Required task
Extract everything from the line containing "Given: Select Run from the context menu" down to the line containing "The height and width of the screenshot is (385, 683).", copying those lines exactly. Omit the pictures from your answer.

Entries from a dataset

◆ ◆ ◆ ◆

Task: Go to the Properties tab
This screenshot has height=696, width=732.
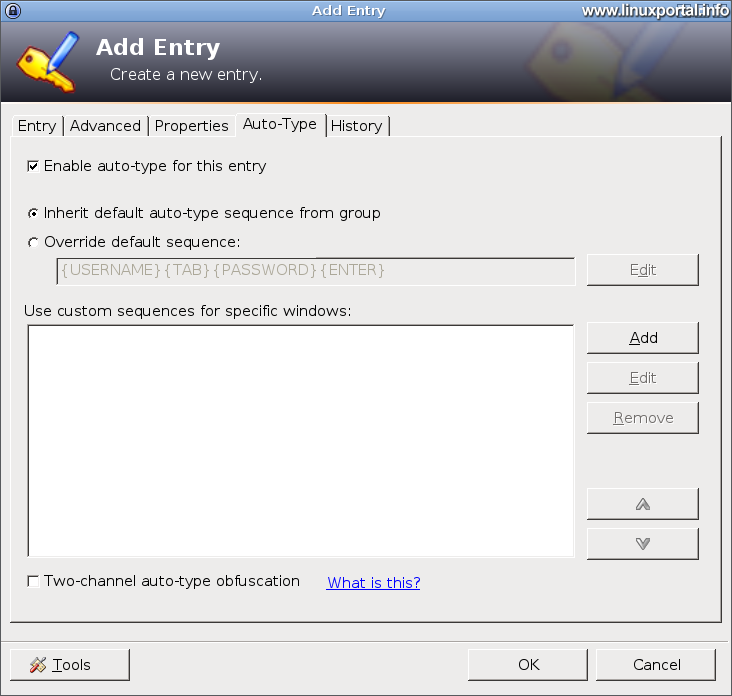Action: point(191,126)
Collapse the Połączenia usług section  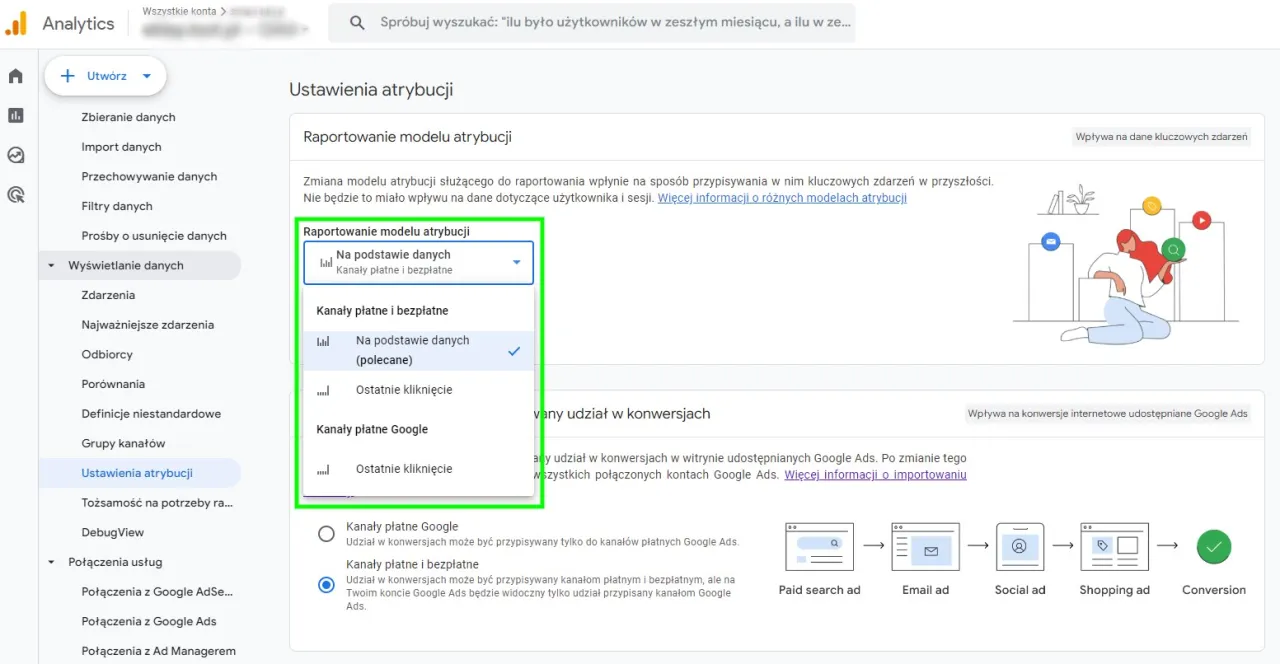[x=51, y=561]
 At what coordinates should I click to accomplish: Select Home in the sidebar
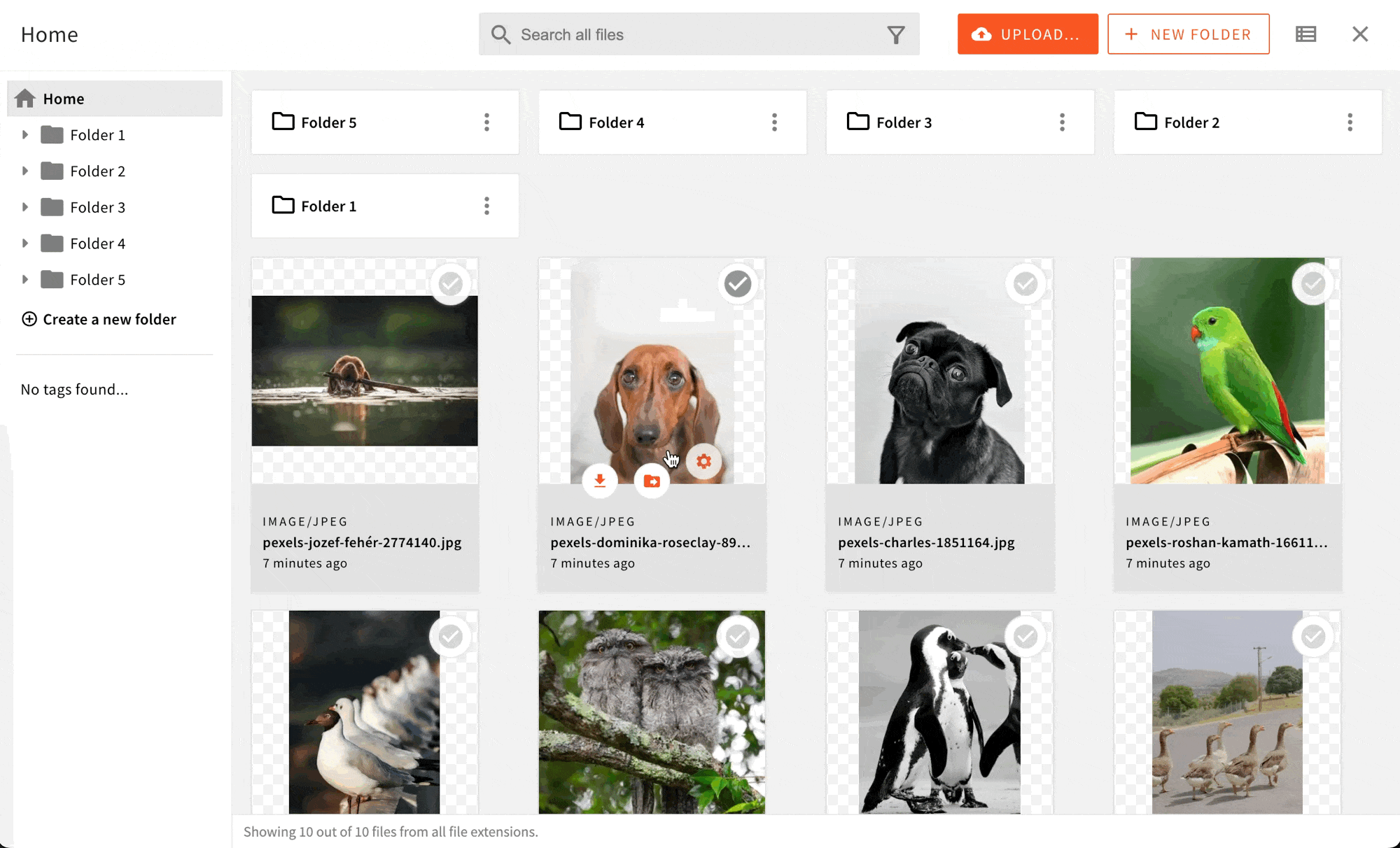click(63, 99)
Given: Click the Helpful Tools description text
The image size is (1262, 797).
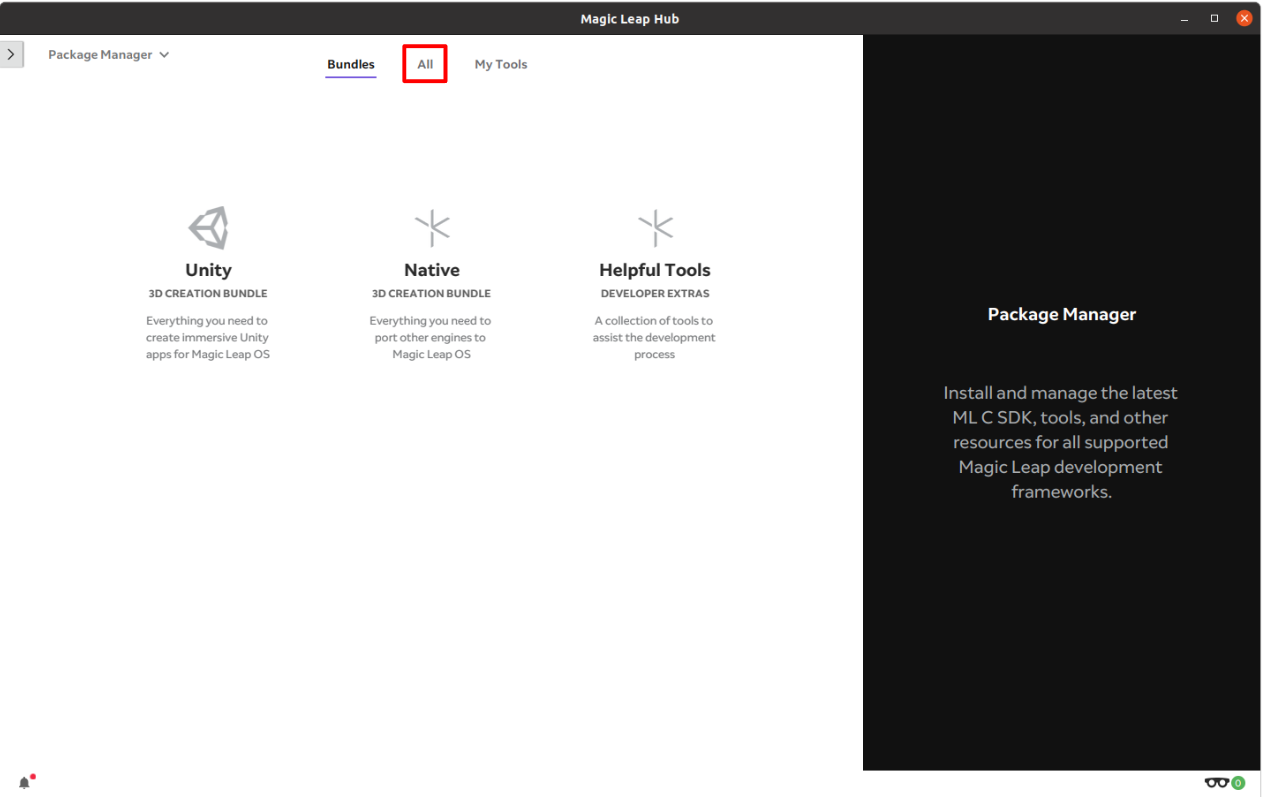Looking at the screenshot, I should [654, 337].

◆ ◆ ◆ ◆

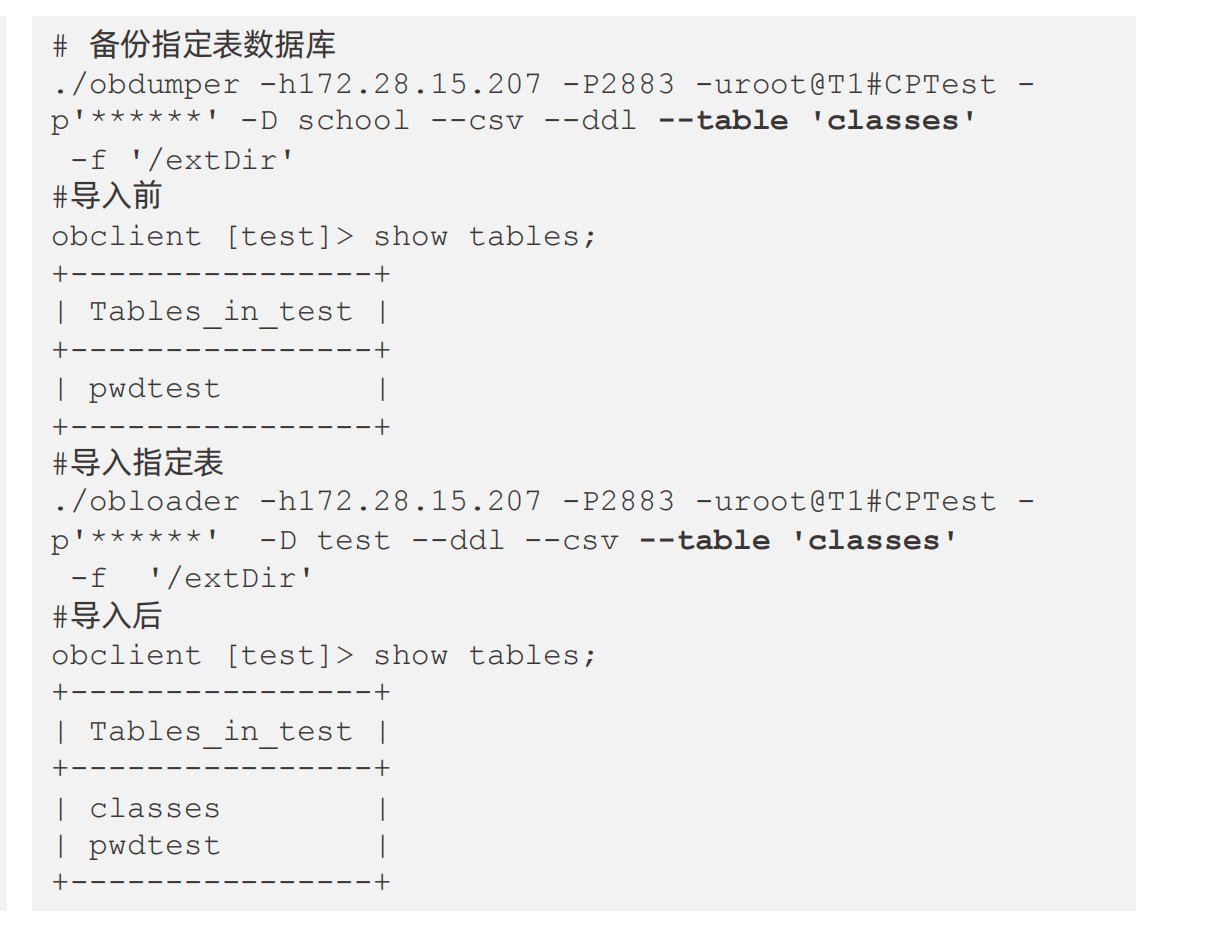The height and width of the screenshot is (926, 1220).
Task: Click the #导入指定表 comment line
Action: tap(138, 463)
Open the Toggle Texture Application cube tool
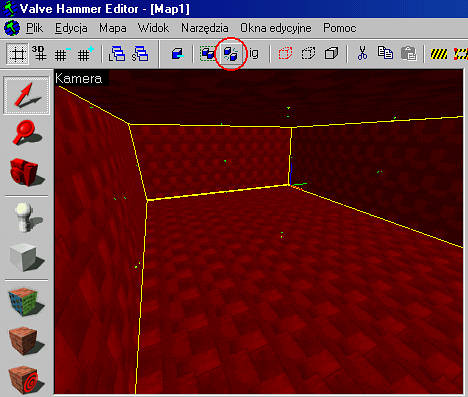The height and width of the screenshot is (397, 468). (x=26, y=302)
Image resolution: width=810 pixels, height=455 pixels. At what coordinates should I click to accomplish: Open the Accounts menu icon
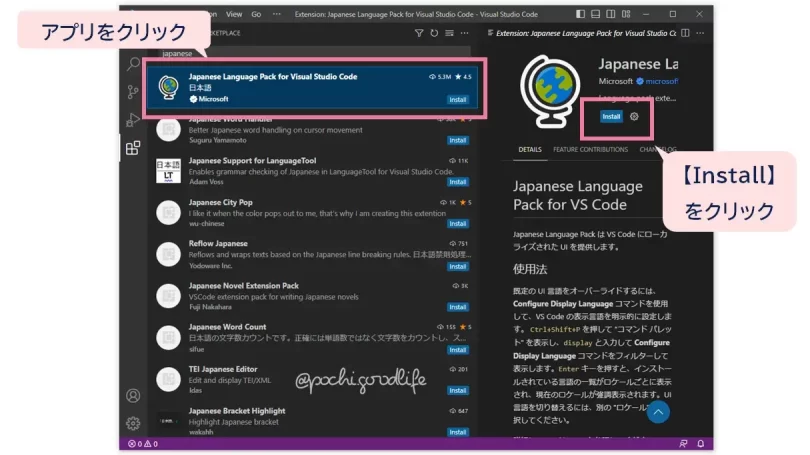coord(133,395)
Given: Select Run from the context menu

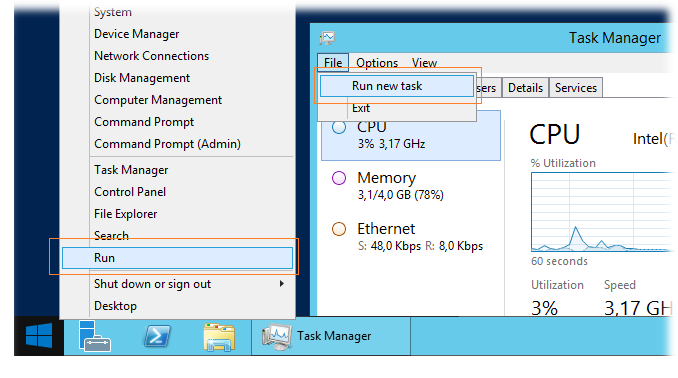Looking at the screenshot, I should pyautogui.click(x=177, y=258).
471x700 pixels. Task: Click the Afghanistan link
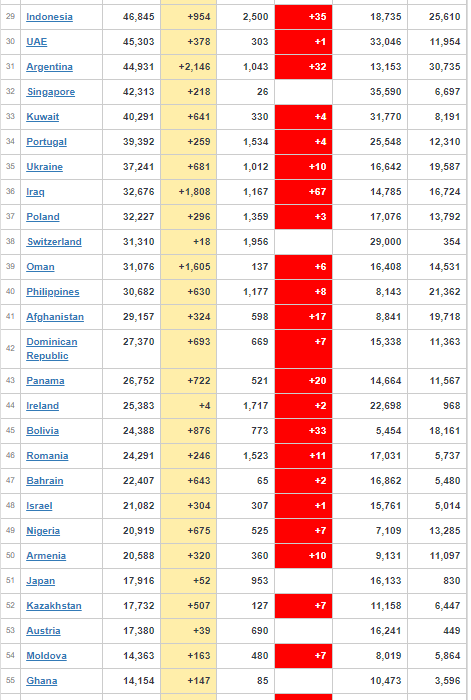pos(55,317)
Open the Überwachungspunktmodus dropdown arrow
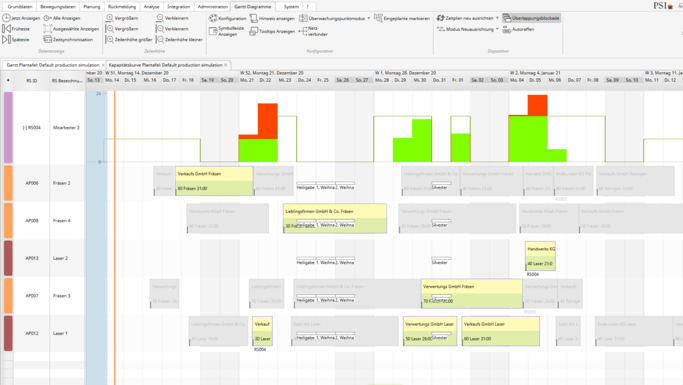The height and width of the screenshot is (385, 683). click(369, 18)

◆ ◆ ◆ ◆

Exercise output
Given: Select Run from the context menu

Looking at the screenshot, I should pyautogui.click(x=177, y=258).
471x700 pixels. Task: Click the Afghanistan link
pos(55,317)
Open the Überwachungspunktmodus dropdown arrow
The height and width of the screenshot is (385, 683). click(369, 18)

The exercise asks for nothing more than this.